According to both Armus and Machuca-Galvez, a significant impetus for the college’s acceptance of the name change may have been the establishment of Latino Studies programs at several peer institutions in recent years.

“The intention has been to do at Swarthmore what has already been done in similar programs at many of our peer institutions, among them Vassar, Amherst, Dartmouth, Pomona, as well as many larger ones like the University of Pennsylvania,” Armus explained. “And what they have done, even with limited faculty resources, is to acknowledge the existence of this emerging field and incorporate it in the agenda of the already working Latin American Studies programs.”

Most notably, in 2013, Haverford and Bryn Mawr combined their Spanish Departments and Latin American Studies programs to create a joint Latino, Latin American, and Iberian Studies Program. Machuca-Galvez says he plans to work with coordinators of this program in order to facilitate the growth of the new Latin American and Latino Studies Program at the college. In the past, he explained, students have filled in the gaps in curriculum of the Latin American Studies program at the college with coursework offered at Bryn Mawr and Haverford.

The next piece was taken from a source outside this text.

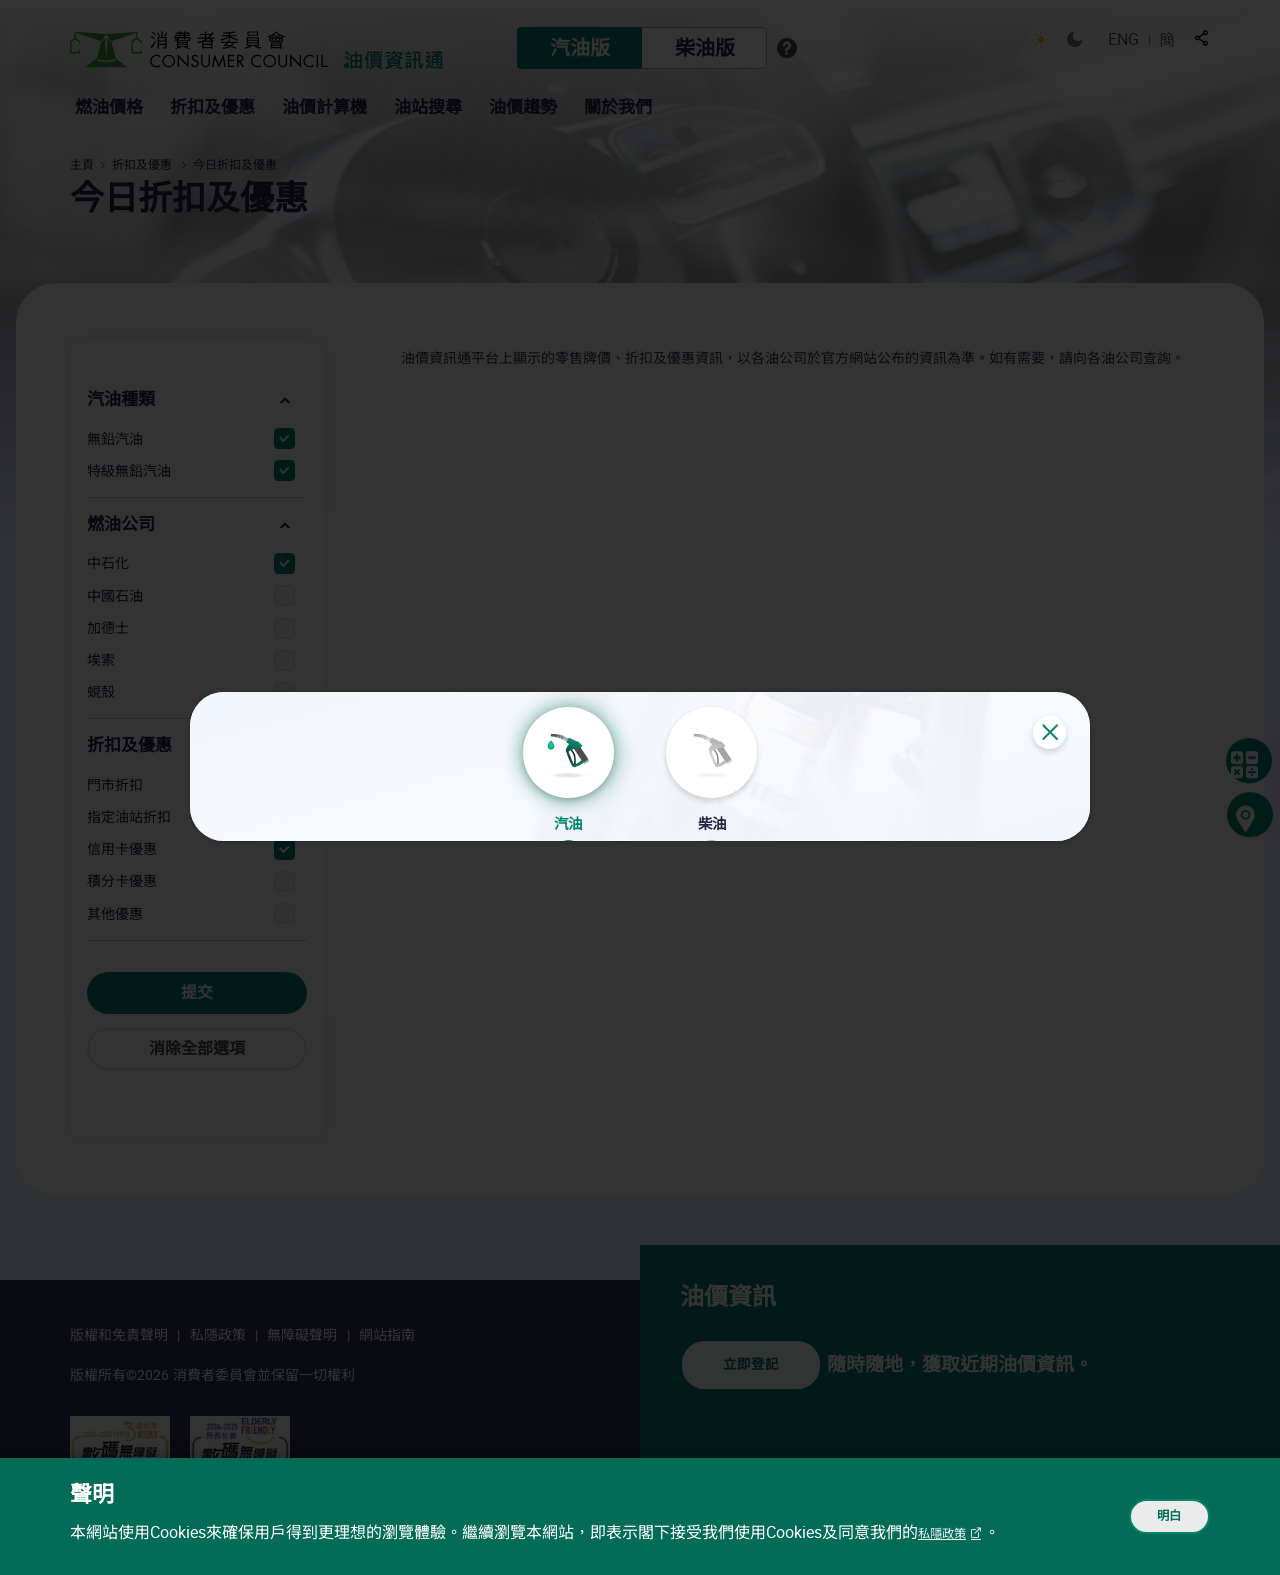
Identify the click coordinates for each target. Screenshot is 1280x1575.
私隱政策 (950, 1532)
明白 (1156, 1516)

“I’ve looked at some of the classes they offer, but the courses here have met my needs so far, so I haven’t felt the need to take classes elsewhere.” Castañeda said. “I have heard from other students that their program is much more developed than ours, though.”

Still, Machuca-Galvez does not believe that reliance on the Tri-college consortium can be seen as a legitimate solution.

“I think they complement a lot of the things that we do here,” said Professor Machuca-Galvez. “But it seems to me that the biggest challenge for us is the distance. For our students to go there takes a lot of commitment and for their students to come here takes a lot of commitment.”

In an effort to resolve the shortcomings of the program, faculty in the Latin American Studies program have worked to promote the visibility and expansion of the program over the past two years under the leadership of Machuca-Galvez. With the added resources of a number of new Latin American Studies faculty in the Spanish and Education departments as well as in the Sociology and Anthropology Department, Machuca-Galvez has worked to expand the curriculum of the Latin American Studies program in order to address a greater diversity of student interests in new and exciting ways. A large part of this work has been the effort to incorporate the experiences of Latinos living in Philadelphia into the program’s study.

“In the past 10 years, the presence of the Latin American population there has grown exponentially,” Machuca-Galvez explained. “We are lucky that we have this community there. It is vibrant, changing, and promising. Students can learn a lot, and we can help a lot… It’s good that we have these communities that are so close and so willing to share.”

Going forward, Machuca-Galvez plans to add a number of courses, including a course on Mexican food in Philadelphia that will involve field trips to Kennett Square, a largely Latino neighborhood. Efforts like these to make the Latin American Studies program more relevant to the experiences of Latinos in the United States have had a meaningful impact on his students.

“In the past I know the program has bounced around between a lot of people, but it really has meant a lot to me, and to the other students I’ve spoken to, that Milton is there as a mentor and someone to help us out,” Castañeda said. “Milton really cares about the program and him being in charge is a huge plus for the program.”

Machuca-Galvez explained that his dedication to the program stems in large part from his personal experiences.

“I see this as a way I can make a contribution,” Machuca-Galvez said. “As a minority, I would like to solve all of the ordeals that I have been through. We have this saying in spanish, ‘Nadie aprende en cabeza ajena’ — nobody learns in someone else’s head — so you have to go through the experience, but if the program can help to ease that experience, if the students can have a clear intellectual understanding of where they are coming from, so they don’t feel lost in any situation where they are a minority, so they have a sense of who they are and a sense of pride and heritage. That’s why the name change is not just cosmetic. It’s more profound.”